Per chiudere non manca l’istruito di turno che si fa chiamare Cicerone (ma più probabilmente è una ironica presa in giro) e il filosofo che di nome proprio fa Aristotile ed è soprannominato “Sinopi”.

I nomi propri: Sperindio, Anaddio e gli altri.
Più curiosi dei nomi di battaglia sono i nomi propri. Certo non mancano miriadi di Giovanni, Luigi, Carlo, Antonio, Domenico, ma la Romagna era famosa per i nomi originali. Ciò deriva dal radicato spirito anticlericale presente nella popolazione, per cui molti si rifiutavano di dare al figlio il nome di un santo. Durante il ventennio, anche a seguito del Concordato siglato fra lo Stato fascista e la Chiesa Cattolica, la situazione si era già molto normalizzata, poi il regime negava l’uso di nomi stranieri e di nomi con un connotato sovversivo tipo: “Ribelle, Spartaco, Gracco, Oberdan e Oberdino (forse il nome dell’attentatore dell’imperatore austriaco era ammesso), Giordano Bruno, Giusto, Comunardo, Libertario”. Anche il nome “Lincon” rientra in questo filone.. Si arrivò al provvedimento di far cambiare il nome ad alcuni bambini, ad esempio “Ribelle” divenne “Rino”, “Ateo” divenne “Anteo”.
Si salvò il nome del rivoluzionario Benito Juarez: ma il motivo è ovvio, nell’immaginario questo nome era passato nella sponda opposta.
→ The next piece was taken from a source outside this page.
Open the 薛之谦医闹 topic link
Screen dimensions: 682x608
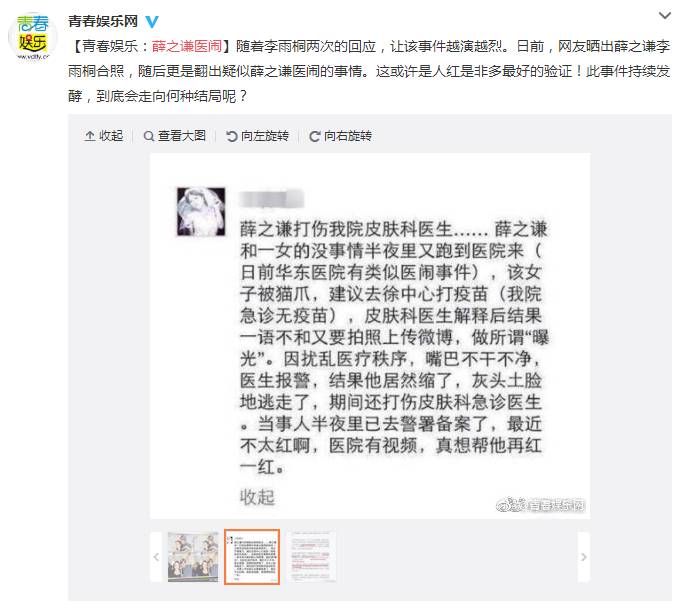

Fra i Partigiani troviamo otto “Benito”, tuttavia due nacquero all’inizio del secolo quindi il rimando era a Juarez e non a Mussolini.
E’ quindi naturale che i nomi più fantasiosi appartengano alla generazione nata prima del ventennio.
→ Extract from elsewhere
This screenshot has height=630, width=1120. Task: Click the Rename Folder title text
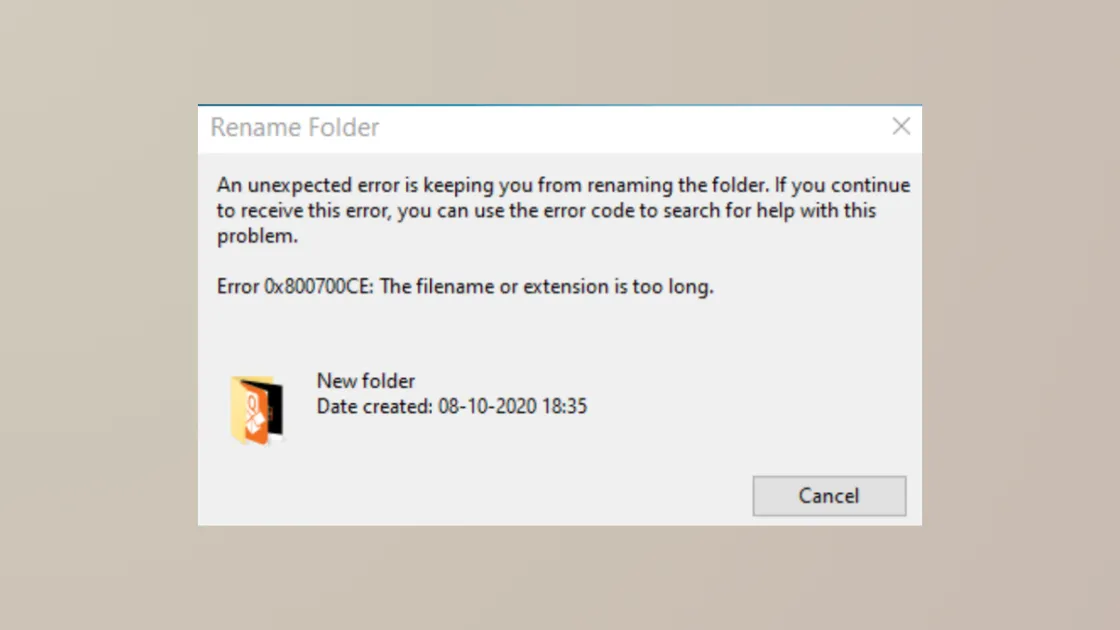tap(294, 127)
Riportiamo alcuni dei nomi più originali. Diversi sono di origine greca: “Aristodemo, Aristotile, Apollonio, Dionisio Ermete, Efigenia, Medea, Olimpio, Omero, Pallade (nome femminile), Sofocle, Telemaco” ecc). Alcuni nomi derivano dalla lettura dei romanzi come “Athos e Abbondio” (che di cognome faceva Bravi). Altri sono attributi o auspici per il nascituro: “Allegrina, Godolo, Prudenza, Speranza, Tostina, Vivi e, Nuovissima”. C’è anche un “Vedovo” (chissà forse era l’auspicio per il figlio di un padre che aveva una moglie particolarmente “tignosa”).
In alcuni il richiamo alla divinità è diretto e particolare come “Sperindio” (evidentemente la sua vita non partiva nelle migliori delle condizioni). Abbiamo anche un Anaddio che sillabato in romagnolo suona “An’ha Dio” cioè ateo. Non mancano i vecchi nomi romagnoli come:“Celso, Vasco, Olmo, Anacleto. Cesira  Adalgisa e anche tante Zaira e Zenaide. Con le figlie femmine tuttavia si era meno fantasiosi.
Altri nomi che chissà dove li hanno trovati: “Annonario (Beh! Questo l’hanno certamente trovato al mercato), Anodonte, Arinovario, Argia (molto numerose), Ariodante, Ariomede, Assirto, Biffo, Brugnolao, Calamitò, Candenzio, Ghigo, Deroide, Elireo, Elettropulonna, Elvirino, Ergia, Fairez, Fennalbo, Floro, Filulea, Frè Luigi (però era toscano), Gleno, Grido, Ibleto, Ideolo, Iglina, Luraide, Melda (poverina chissà quanto l’avranno presa in giro), Nosleto, Pritilio, Raicle, Redeno, Rutos, Spiess, Tartò, Tudina, Uno, (abbiamo anche un Primo Adamo), Uffrisio, Zorè”.
Di “Palmiro” non ce ne sono, ma ci sono due “Palmira”.
Infine se non bastasse ci si mettevano anche i funzionari dell’ anagrafe che sbagliavano a trascrivere i nomi per cui “Palmina” diventa “Pamina”, “Rosina” è scritto “Rosia”, “Ilva” si trasforma “Ilma”. Se ti chiamavi “Ribelle” ti convocavano per cambiarti il nome ma se si sbagliavano a verbalizzare il nome dovevi tenertelo col loro errore.